SUPPLIED DATA
----------

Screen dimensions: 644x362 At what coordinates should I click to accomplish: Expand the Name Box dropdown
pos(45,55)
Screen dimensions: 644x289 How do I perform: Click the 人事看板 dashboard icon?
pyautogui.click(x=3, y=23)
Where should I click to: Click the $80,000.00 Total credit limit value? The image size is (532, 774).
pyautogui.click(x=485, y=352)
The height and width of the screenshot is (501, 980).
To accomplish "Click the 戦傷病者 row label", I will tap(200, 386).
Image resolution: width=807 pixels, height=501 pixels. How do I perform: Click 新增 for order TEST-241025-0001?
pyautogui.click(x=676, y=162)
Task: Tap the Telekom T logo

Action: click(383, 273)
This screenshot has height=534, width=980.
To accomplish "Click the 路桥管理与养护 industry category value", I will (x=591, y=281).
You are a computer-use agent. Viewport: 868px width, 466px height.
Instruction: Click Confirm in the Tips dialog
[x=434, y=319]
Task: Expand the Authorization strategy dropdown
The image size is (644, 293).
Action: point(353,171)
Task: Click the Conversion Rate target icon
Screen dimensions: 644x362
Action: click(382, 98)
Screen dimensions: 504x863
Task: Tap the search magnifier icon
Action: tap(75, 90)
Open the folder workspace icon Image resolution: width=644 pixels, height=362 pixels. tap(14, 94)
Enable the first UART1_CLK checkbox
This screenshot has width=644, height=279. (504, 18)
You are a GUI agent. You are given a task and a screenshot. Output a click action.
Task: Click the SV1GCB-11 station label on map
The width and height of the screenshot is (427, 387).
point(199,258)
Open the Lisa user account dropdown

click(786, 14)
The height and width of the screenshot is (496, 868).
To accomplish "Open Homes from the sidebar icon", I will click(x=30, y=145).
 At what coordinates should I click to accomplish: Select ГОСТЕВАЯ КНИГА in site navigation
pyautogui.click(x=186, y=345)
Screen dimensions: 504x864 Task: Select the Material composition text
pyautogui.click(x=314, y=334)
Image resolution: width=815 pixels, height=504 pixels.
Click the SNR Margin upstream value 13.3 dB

----------

TASK INSTRUCTIONS
Copy every record exactly, leaving each line intact.

ANSWER
Screen dimensions: 644x362 At what coordinates should I click to accomplish: Expand the Name Box dropdown
pos(45,55)
Screen dimensions: 644x289 How do I perform: Click the 人事看板 dashboard icon?
pyautogui.click(x=3, y=23)
Where should I click to: Click the $80,000.00 Total credit limit value? The image size is (532, 774).
pyautogui.click(x=485, y=352)
The height and width of the screenshot is (501, 980).
To accomplish "Click the 戦傷病者 row label", I will tap(200, 386).
Image resolution: width=807 pixels, height=501 pixels. How do I perform: Click 新增 for order TEST-241025-0001?
pyautogui.click(x=676, y=162)
Task: Tap the Telekom T logo

Action: click(383, 273)
This screenshot has height=534, width=980.
To accomplish "Click the 路桥管理与养护 industry category value", I will (x=591, y=281).
You are a computer-use agent. Viewport: 868px width, 466px height.
Instruction: Click Confirm in the Tips dialog
[x=434, y=319]
Task: Expand the Authorization strategy dropdown
The image size is (644, 293).
Action: point(353,171)
Task: Click the Conversion Rate target icon
Screen dimensions: 644x362
Action: click(382, 98)
Screen dimensions: 504x863
Task: Tap the search magnifier icon
Action: tap(75, 90)
Open the folder workspace icon Image resolution: width=644 pixels, height=362 pixels. tap(14, 94)
Enable the first UART1_CLK checkbox
This screenshot has width=644, height=279. (504, 18)
You are a GUI agent. You are given a task and a screenshot. Output a click action.
Task: Click the SV1GCB-11 station label on map
The width and height of the screenshot is (427, 387).
point(199,258)
Open the Lisa user account dropdown

click(786, 14)
The height and width of the screenshot is (496, 868).
To accomplish "Open Homes from the sidebar icon", I will click(x=30, y=145).
 At what coordinates should I click to accomplish: Select ГОСТЕВАЯ КНИГА in site navigation
pyautogui.click(x=186, y=345)
Screen dimensions: 504x864 Task: Select the Material composition text
pyautogui.click(x=314, y=334)
Image resolution: width=815 pixels, height=504 pixels.
Click the SNR Margin upstream value 13.3 dB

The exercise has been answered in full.